--- START ---
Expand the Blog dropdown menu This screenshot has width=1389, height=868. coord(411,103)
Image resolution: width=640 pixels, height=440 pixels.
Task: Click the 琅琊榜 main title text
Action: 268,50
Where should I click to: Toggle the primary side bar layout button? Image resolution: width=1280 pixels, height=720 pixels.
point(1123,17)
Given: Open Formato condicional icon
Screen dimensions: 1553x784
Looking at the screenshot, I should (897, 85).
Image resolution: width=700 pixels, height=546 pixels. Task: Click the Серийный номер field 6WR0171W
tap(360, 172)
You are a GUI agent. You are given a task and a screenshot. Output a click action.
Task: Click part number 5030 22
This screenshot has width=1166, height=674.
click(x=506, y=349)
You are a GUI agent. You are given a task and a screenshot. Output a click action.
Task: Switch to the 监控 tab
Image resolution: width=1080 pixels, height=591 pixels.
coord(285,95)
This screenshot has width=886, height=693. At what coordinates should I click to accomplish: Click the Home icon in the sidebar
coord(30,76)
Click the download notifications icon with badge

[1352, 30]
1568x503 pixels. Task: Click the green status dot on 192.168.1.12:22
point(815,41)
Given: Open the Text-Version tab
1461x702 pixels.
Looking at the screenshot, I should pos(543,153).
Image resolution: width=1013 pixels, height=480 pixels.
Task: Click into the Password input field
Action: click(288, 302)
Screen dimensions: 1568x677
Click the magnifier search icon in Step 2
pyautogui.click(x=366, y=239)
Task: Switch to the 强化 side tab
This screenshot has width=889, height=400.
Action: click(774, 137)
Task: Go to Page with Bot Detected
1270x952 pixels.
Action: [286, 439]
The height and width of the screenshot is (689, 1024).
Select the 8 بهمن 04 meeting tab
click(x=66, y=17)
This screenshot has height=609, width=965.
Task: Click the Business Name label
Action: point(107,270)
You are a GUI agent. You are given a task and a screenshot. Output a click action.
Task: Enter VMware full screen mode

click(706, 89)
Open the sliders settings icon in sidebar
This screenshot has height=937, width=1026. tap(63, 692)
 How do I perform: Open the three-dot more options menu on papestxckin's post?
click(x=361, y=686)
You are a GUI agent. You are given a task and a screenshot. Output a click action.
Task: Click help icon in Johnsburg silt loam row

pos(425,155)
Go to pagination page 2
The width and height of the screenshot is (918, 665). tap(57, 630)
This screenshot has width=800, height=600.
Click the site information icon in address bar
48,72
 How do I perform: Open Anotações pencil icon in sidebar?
--- END ---
Your instructions
The lines above should be printed again, exactly as they are.

Exercise answer
Expand the Blog dropdown menu This screenshot has width=1389, height=868. coord(411,103)
Image resolution: width=640 pixels, height=440 pixels.
Task: Click the 琅琊榜 main title text
Action: 268,50
Where should I click to: Toggle the primary side bar layout button? Image resolution: width=1280 pixels, height=720 pixels.
point(1123,17)
Given: Open Formato condicional icon
Screen dimensions: 1553x784
Looking at the screenshot, I should (897, 85).
Image resolution: width=700 pixels, height=546 pixels. Task: Click the Серийный номер field 6WR0171W
tap(360, 172)
You are a GUI agent. You are given a task and a screenshot. Output a click action.
Task: Click part number 5030 22
This screenshot has width=1166, height=674.
click(x=506, y=349)
You are a GUI agent. You are given a task and a screenshot. Output a click action.
Task: Switch to the 监控 tab
Image resolution: width=1080 pixels, height=591 pixels.
coord(285,95)
This screenshot has width=886, height=693. At what coordinates should I click to accomplish: Click the Home icon in the sidebar
coord(30,76)
Click the download notifications icon with badge

[1352, 30]
1568x503 pixels. Task: Click the green status dot on 192.168.1.12:22
point(815,41)
Given: Open the Text-Version tab
1461x702 pixels.
Looking at the screenshot, I should pos(543,153).
Image resolution: width=1013 pixels, height=480 pixels.
Task: Click into the Password input field
Action: click(288, 302)
Screen dimensions: 1568x677
Click the magnifier search icon in Step 2
pyautogui.click(x=366, y=239)
Task: Switch to the 强化 side tab
This screenshot has width=889, height=400.
Action: click(774, 137)
Task: Go to Page with Bot Detected
1270x952 pixels.
Action: [286, 439]
The height and width of the screenshot is (689, 1024).
Select the 8 بهمن 04 meeting tab
click(x=66, y=17)
This screenshot has height=609, width=965.
Task: Click the Business Name label
Action: point(107,270)
You are a GUI agent. You are given a task and a screenshot. Output a click action.
Task: Enter VMware full screen mode

click(706, 89)
Open the sliders settings icon in sidebar
This screenshot has height=937, width=1026. tap(63, 692)
 How do I perform: Open the three-dot more options menu on papestxckin's post?
click(x=361, y=686)
You are a GUI agent. You are given a task and a screenshot. Output a click action.
Task: Click help icon in Johnsburg silt loam row

pos(425,155)
Go to pagination page 2
The width and height of the screenshot is (918, 665). tap(57, 630)
This screenshot has width=800, height=600.
Click the site information icon in address bar
48,72
 How do I perform: Open Anotações pencil icon in sidebar?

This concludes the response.